В первый раз... - Елена Алексеевна Шолохова
Шрифт:
Интервал:
Закладка:
– Ой-ой-ой. А ты вся такая взрослая. – Сеня изобразил вихляющую походку. – Тётя Мотя.
– Возвращаемся в корпус! – велел Денис, не дав Свете огрызнуться в ответ. – Через двадцать минут собираемся на веранде.
Ира вздохнула с облегчением, желая уйти поскорее, потому что находиться рядом с Вадимом было совсем невмоготу. Он же стоял молча и в стычке не участвовал, а когда она проходила мимо, тихо спросил:
– Как ты? – голос его звучал глухо, не узнать.
Может, от неожиданности, но у нее будто в одну секунду из лёгких выбило весь воздух. Ира сморгнула и пошла дальше. Но затем – откуда только силы вдруг взялись – развернулась, решительно шагнула к нему и протянула цепочку.
– На вот, кажется, твоё.
– Ух ты! Спасибо, а я думал, чтовсё, с концами посеял... А где ты её нашла?
Ира обернулась, убедилась, что ребята и вожатый отошли достаточно далеко, и, глядя на него в упор, тихо ответила:
– В оформительской, возле шкафа, там, где лежали карты…
Лицо Вадима застыло, точно превратилось в маску. А взгляд… так, наверное, смотрит, подумала Ира, затравленный зверь или вор, которого неожиданно застали врасплох.
– Не волнуйся, я тебя никому не сдала. Но... больше не подходи ко мне никогда.
Видеть Вадима таким было невыносимо. Ире вдруг стало стыдно, когда будто это не она, а её подловили на чём-то бесчестном. Быстро отвернувшись, она пошла прочь. Не видеть! Не думать! Забыть!
29
До отбоя вечер тянулся бесконечно. Вопреки ожиданиям, Денис не выставил Иру в центр «позорного круга», не срамил при всех. Он вообще сказал, что слышать о «Зарнице» больше не желает. Мол, что сегодня случилось плохого, все и так знают. Надо подумать-поднапрячься, что же сегодня было хорошего.
– Суп был с тушёнкой хороший! – воскликнул Сеня, и все засмеялись.
– А мне погода сегодня понравилась: не жарко и не холодно. Самое то! – подхватил Саша. – А то в воскресенье я чуть не изжарился.
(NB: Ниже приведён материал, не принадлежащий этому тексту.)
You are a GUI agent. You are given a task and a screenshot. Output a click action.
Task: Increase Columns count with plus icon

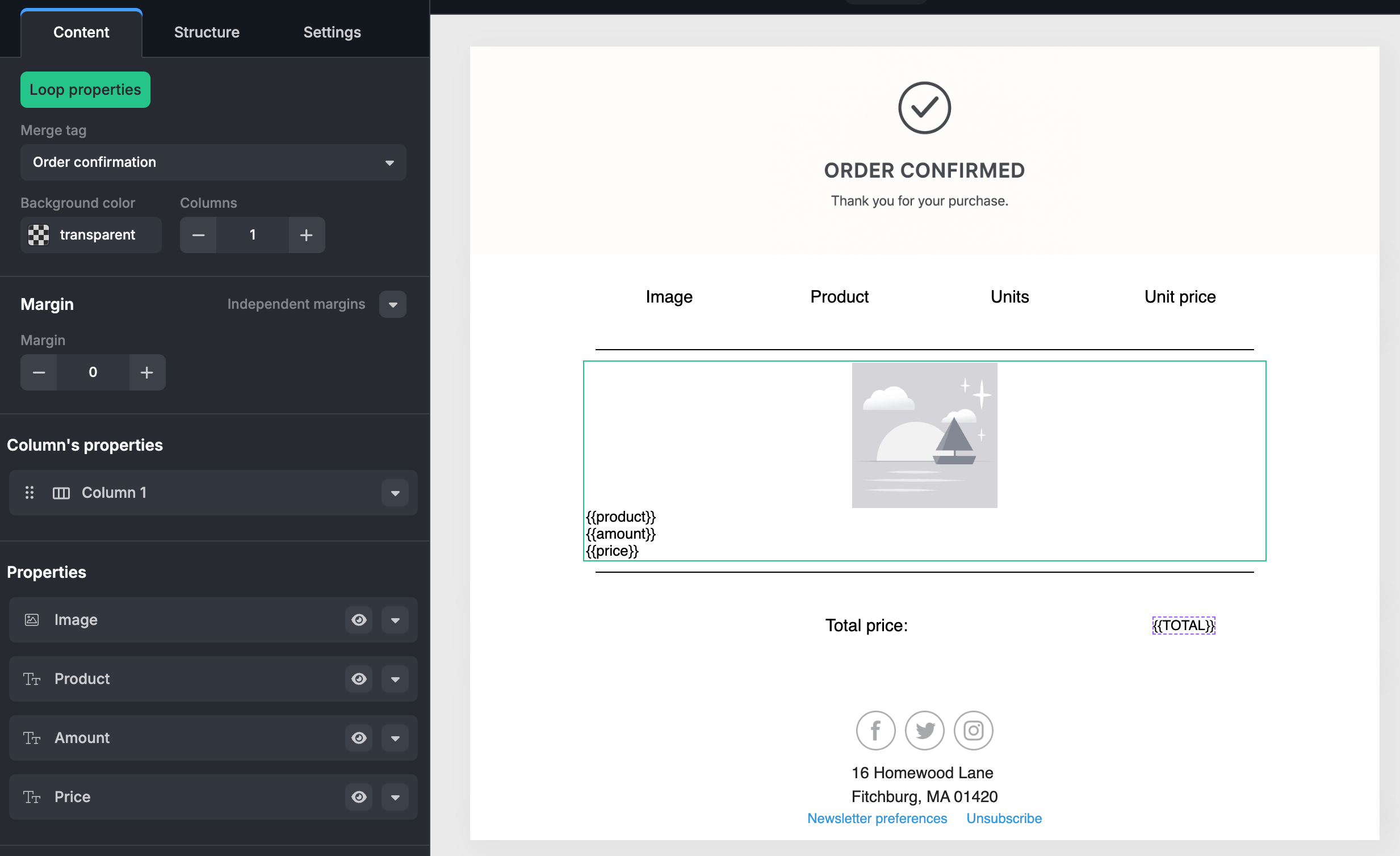point(306,235)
– А я трёхочковый забил! – хвастанул Виталик.
– А мне ножка попалась на ужин, – продолжил Юра.
– Ой, ну кто о чём, а Юра про еду, – усмехнулась Света.
– А что? Мне всё время белое мясо попадалось или крылышко, или шея, а я ножки люблю. Или что, ему вон можно про суп, а мне – нет?
– Можно, можно, – разрешил Денис. – Можно обо всём, что кажется хорошим.
За беседой о пустяках скоротали полчаса.
– Ну… всё, – Денис хлопнул ладонями по коленам и поднялся. – Марш умываться. Скоро отбой.
Ира пережидала в сторонке, пока все остальные плескались и галдели, облепив умывальники, поэтому в палату вошла самая последняя. И тут же поняла – что-то не так. Вместо обычной девчачьей болтовни в палате повисла тишина. Но не мирная, не сонная, а напряжённая, будто все нарочно замерли, сговорившись, затаились и выжидают. Молчала даже Вита.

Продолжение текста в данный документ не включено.